Al-Awlaki has said he didn’t tell Hasan to carry out the shootings, but he later praised Hasan as a “hero” on his Web site for killing American soldiers who would be heading for Afghanistan or Iraq to fight Muslims.
In New York, the Pakistani-American man who pleaded guilty to the May 2010 Times Square car bombing attempt told interrogators he was “inspired” by al-Awlaki after making contact over the Internet.
After the Fort Hood attack, al-Awlaki moved from Yemen’s capital, Sanaa, into the mountains where his Awalik tribe is based and _ it appears _ grew to build direct ties with al-Qaida in the Arabian Peninsula, if he had not developed them already. The branch is led by a Yemeni militant named Nasser al-Wahishi.
Yemeni officials have said al-Awlaki had contacts with Umar Farouk Abdulmutallab, the accused would-be Christmas plane bomber, who was in Yemen in 2009. They say the believe al-Awlaki met with the 23-year-old Nigerian, along with other al-Qaida leaders, in al-Qaida strongholds in the country in the weeks before the failed bombing.
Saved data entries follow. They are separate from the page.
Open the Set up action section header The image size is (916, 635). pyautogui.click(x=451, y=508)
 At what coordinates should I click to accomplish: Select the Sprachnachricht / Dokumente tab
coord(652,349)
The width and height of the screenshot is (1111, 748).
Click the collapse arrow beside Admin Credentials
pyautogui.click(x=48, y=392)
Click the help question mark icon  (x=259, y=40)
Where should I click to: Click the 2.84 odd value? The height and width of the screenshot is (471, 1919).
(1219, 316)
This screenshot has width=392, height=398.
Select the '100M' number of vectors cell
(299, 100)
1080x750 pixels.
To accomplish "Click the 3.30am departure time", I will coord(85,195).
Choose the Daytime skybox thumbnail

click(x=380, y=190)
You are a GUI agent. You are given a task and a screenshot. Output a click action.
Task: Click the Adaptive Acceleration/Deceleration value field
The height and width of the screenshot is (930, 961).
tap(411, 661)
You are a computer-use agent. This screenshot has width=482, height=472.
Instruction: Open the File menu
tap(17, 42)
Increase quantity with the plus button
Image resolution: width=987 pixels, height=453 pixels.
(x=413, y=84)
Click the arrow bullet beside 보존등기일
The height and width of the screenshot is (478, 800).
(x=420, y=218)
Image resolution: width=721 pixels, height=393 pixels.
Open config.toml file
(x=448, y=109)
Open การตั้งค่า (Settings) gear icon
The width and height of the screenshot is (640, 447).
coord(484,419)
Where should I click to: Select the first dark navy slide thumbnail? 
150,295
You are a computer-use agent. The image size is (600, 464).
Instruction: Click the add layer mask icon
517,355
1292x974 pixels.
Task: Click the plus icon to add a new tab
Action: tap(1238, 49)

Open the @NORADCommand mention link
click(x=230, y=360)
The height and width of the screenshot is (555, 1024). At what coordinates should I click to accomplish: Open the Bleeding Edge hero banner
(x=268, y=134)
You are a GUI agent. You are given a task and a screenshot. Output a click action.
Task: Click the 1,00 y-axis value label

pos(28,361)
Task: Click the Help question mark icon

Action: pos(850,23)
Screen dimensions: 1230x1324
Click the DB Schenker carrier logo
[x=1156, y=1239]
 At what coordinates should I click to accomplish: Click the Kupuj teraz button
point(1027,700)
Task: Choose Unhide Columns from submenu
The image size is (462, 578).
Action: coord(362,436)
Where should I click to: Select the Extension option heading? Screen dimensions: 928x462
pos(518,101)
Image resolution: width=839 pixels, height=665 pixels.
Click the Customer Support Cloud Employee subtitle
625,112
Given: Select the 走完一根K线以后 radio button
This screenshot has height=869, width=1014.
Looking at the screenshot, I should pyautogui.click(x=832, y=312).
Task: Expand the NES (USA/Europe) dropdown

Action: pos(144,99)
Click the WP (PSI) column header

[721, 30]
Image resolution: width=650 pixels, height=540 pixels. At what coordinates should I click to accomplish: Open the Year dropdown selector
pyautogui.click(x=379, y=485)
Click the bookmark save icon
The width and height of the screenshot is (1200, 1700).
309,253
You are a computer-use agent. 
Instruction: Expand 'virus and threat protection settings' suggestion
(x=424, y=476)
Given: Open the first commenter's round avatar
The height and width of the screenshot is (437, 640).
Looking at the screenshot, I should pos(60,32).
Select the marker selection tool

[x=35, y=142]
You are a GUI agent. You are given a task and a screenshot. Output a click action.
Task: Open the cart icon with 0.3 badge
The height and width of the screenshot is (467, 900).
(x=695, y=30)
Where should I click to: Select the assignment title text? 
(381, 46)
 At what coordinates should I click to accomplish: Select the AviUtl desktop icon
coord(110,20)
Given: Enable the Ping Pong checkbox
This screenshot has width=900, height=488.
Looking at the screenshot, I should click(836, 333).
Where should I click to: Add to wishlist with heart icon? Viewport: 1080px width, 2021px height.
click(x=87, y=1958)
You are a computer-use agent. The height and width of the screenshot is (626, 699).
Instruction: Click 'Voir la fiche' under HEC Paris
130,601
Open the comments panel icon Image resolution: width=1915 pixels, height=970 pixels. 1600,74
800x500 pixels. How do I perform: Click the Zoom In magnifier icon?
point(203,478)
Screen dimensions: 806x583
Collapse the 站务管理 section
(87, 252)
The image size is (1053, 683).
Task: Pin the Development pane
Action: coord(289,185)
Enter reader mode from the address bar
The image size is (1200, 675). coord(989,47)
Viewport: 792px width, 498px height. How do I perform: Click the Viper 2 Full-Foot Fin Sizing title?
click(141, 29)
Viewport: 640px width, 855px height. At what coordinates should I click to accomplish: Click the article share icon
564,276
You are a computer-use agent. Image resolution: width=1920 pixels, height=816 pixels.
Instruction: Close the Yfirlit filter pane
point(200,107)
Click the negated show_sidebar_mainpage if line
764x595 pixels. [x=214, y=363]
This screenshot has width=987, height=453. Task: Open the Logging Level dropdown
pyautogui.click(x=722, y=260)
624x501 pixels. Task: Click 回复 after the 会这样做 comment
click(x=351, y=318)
Al-Awlaki has said Abdulmutallab was his “student” but said he never told him to carry out the airline attack.
The cleric is also believed to have been an important middleman between al-Qaida militants and the multiple tribes that dominate large parts of Yemen, particular in the mountains of Jawf, Marib and Shabwa province where the terror group’s fighters are believed to be holed up.
Last month, al-Awlaki was seen attending a funeral of a senior tribal chief in Shabwa, witnesses said, adding that security officials were also among those attending. Other witnesses said al-Awlaki was involved in negotiations with a local tribe in Yemen’s Mudiya region, which was preventing al-Qaida fighters from traveling from their strongholds to the southern city of Zinjibar, which was taken over recently by Islamic militants. The witnesses spoke on condition of anonymity for fear of reprisals and their accounts could not be independently confirmed.
Yemen, the Arab world’s most impoverished nation, has become a haven for hundreds of al-Qaida militants. The country has also been torn by political turmoil as President Saleh struggles to stay in power in the face of seven months of protests. In recent months, Islamic militants linked to al-Qaida have exploited the chaos to seize control of several cities in Yemen’s south, including Zinjibar.
A previous attack against al-Awlaki on May 5, shortly after the May raid that killed Osama bin Laden, was carried out by a combination of U.S. drones and jets.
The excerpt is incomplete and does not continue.